Rows from a dataset:
■ ■ ■ ■

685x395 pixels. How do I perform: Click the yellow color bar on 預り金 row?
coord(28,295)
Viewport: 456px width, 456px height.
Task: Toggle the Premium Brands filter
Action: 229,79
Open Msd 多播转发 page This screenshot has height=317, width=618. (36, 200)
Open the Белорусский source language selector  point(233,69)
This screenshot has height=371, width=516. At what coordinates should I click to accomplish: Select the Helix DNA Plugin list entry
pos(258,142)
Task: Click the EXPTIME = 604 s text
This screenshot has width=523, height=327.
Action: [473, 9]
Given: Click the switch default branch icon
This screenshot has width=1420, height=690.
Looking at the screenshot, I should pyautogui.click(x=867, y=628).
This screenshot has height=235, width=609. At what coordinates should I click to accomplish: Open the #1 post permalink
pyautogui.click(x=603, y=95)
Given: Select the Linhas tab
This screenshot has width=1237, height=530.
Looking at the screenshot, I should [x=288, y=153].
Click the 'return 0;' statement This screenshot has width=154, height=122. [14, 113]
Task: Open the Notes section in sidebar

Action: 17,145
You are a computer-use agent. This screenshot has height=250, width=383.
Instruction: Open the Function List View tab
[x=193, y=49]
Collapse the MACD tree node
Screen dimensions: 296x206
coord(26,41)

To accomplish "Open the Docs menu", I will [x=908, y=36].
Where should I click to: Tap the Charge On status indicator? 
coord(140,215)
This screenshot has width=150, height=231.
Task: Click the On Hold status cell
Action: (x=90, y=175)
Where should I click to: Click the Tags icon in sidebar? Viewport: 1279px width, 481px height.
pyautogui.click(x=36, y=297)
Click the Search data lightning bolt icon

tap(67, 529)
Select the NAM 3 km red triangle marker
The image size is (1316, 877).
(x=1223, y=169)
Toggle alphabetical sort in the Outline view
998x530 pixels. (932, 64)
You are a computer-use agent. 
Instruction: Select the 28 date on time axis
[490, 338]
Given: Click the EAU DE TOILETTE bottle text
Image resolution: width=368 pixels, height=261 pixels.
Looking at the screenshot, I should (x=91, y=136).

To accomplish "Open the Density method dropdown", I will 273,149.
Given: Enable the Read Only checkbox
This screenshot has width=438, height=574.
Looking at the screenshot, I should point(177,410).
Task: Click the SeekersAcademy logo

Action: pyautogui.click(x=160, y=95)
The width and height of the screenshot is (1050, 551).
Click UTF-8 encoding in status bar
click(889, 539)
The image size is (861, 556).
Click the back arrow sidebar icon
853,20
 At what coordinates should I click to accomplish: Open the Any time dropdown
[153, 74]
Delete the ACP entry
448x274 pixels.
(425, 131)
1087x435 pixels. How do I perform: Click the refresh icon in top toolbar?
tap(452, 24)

■ ■ ■ ■

▸ **WHAT IS BEING ASKED**
Return every line of the listing above that contains the word "coordinates", treating uppercase and lowercase as different.

▸ **FINAL ANSWER**
This screenshot has height=371, width=516. At what coordinates should I click to accomplish: Select the Helix DNA Plugin list entry
This screenshot has height=235, width=609. At what coordinates should I click to accomplish: Open the #1 post permalink
 At what coordinates should I click to accomplish: Open the Any time dropdown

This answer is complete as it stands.